== MATERIAL SUPPLIED ==
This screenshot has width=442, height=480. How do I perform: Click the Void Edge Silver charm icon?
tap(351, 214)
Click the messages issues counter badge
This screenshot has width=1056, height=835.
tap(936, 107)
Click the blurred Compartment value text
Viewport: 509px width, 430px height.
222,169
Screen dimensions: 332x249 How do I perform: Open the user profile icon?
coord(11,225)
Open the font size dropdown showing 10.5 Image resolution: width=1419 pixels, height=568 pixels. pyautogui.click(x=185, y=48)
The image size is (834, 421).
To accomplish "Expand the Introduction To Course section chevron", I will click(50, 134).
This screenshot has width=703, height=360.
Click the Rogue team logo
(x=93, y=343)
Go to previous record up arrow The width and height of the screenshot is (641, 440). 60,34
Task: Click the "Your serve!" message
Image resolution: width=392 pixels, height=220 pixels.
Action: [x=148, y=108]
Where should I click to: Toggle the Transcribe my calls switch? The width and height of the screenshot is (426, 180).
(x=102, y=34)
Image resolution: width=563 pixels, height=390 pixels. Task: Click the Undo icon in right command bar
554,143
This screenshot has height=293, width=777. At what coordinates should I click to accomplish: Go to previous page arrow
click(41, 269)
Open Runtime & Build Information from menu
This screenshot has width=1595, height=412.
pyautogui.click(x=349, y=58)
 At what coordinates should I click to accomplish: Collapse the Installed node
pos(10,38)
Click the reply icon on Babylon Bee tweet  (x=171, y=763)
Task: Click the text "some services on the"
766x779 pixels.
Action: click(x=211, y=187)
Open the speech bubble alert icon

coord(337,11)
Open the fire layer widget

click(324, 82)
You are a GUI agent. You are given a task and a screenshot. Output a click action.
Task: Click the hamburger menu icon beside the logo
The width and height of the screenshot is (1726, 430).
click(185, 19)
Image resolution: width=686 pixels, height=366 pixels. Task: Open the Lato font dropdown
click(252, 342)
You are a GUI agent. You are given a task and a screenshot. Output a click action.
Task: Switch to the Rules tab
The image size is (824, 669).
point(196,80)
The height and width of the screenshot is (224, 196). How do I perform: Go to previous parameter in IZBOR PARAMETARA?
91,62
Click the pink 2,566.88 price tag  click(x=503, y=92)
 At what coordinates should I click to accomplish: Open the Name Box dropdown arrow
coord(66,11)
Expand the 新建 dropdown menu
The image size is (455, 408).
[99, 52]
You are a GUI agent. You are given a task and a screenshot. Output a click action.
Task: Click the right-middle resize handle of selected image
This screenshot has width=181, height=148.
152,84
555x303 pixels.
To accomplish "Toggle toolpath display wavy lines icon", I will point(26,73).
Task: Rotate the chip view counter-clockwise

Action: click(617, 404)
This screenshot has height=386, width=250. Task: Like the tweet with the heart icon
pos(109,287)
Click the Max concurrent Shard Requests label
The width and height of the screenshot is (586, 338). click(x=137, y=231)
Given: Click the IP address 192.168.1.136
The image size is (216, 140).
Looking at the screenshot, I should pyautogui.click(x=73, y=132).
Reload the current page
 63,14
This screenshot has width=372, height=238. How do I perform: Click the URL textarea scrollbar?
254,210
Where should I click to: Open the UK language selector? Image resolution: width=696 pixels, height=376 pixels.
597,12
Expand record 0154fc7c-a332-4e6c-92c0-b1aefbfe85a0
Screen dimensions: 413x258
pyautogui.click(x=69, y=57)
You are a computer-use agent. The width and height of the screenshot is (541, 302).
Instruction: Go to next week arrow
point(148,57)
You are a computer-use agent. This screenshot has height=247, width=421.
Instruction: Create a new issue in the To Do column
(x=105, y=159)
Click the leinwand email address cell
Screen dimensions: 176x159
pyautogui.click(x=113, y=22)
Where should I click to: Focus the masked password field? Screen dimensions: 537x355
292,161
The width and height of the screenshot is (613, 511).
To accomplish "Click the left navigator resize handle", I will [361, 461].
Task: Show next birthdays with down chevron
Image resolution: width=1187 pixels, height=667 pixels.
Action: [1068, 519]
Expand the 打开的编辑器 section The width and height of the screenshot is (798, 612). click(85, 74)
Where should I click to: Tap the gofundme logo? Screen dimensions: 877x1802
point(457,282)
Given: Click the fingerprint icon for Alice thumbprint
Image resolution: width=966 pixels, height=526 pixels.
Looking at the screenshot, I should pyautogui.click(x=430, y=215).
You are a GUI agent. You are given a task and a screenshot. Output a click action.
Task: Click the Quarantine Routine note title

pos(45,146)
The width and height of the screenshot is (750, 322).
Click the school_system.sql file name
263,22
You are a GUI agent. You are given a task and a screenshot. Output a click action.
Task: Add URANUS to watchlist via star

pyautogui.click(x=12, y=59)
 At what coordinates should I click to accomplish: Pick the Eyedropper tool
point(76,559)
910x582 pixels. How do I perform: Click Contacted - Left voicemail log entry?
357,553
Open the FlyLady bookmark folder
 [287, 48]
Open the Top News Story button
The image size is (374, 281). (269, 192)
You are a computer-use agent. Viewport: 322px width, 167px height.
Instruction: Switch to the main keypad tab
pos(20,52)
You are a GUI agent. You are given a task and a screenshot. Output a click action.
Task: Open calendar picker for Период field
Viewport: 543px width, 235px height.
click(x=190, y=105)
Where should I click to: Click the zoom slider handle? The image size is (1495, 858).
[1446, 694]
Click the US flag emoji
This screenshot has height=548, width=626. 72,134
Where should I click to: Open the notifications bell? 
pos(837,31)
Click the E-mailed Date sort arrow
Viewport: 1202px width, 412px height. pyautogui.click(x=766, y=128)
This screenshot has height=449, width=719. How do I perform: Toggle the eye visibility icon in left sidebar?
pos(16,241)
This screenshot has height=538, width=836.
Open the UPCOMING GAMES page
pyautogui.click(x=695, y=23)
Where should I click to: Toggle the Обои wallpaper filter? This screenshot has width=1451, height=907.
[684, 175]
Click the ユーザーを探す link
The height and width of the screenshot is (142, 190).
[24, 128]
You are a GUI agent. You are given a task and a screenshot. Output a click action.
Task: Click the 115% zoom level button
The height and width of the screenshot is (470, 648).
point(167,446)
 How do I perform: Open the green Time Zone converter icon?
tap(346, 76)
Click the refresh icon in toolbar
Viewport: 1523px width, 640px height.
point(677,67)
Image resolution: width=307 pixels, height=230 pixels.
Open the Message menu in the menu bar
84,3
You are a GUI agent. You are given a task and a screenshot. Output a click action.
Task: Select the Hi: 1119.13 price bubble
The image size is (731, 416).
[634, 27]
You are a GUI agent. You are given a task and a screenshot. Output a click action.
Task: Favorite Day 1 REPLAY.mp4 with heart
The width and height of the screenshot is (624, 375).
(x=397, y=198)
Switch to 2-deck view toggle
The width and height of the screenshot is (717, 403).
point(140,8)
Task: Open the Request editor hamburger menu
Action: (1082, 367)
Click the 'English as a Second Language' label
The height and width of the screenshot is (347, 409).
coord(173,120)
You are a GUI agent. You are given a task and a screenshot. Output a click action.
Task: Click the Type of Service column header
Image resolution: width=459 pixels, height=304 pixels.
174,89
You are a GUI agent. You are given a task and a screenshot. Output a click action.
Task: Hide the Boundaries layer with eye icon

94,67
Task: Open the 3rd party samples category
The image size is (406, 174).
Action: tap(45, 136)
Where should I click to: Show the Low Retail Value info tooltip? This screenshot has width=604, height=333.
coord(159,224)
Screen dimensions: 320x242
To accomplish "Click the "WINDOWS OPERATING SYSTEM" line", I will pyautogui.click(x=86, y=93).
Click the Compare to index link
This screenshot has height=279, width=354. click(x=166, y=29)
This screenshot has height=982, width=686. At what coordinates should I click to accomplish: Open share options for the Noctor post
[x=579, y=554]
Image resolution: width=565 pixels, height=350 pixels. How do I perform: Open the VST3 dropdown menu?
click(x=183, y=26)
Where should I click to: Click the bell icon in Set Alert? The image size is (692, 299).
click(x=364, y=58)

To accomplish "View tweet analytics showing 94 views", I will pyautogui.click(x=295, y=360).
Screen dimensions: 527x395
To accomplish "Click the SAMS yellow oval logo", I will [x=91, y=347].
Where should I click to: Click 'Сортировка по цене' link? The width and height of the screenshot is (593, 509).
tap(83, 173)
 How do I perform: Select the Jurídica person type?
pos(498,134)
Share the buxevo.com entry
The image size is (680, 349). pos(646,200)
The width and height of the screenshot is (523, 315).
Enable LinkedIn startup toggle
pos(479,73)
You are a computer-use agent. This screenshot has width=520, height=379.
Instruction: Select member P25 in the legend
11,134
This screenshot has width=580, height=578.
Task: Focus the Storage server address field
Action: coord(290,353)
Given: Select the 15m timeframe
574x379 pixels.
===
Where a line above contains the word "computer", show that line.

■ FINISHED TASK
You are a computer-use agent. The width and height of the screenshot is (541, 302).
You are a computer-use agent. This screenshot has height=247, width=421.
You are a computer-use agent. Viewport: 322px width, 167px height.
You are a computer-use agent. This screenshot has width=520, height=379.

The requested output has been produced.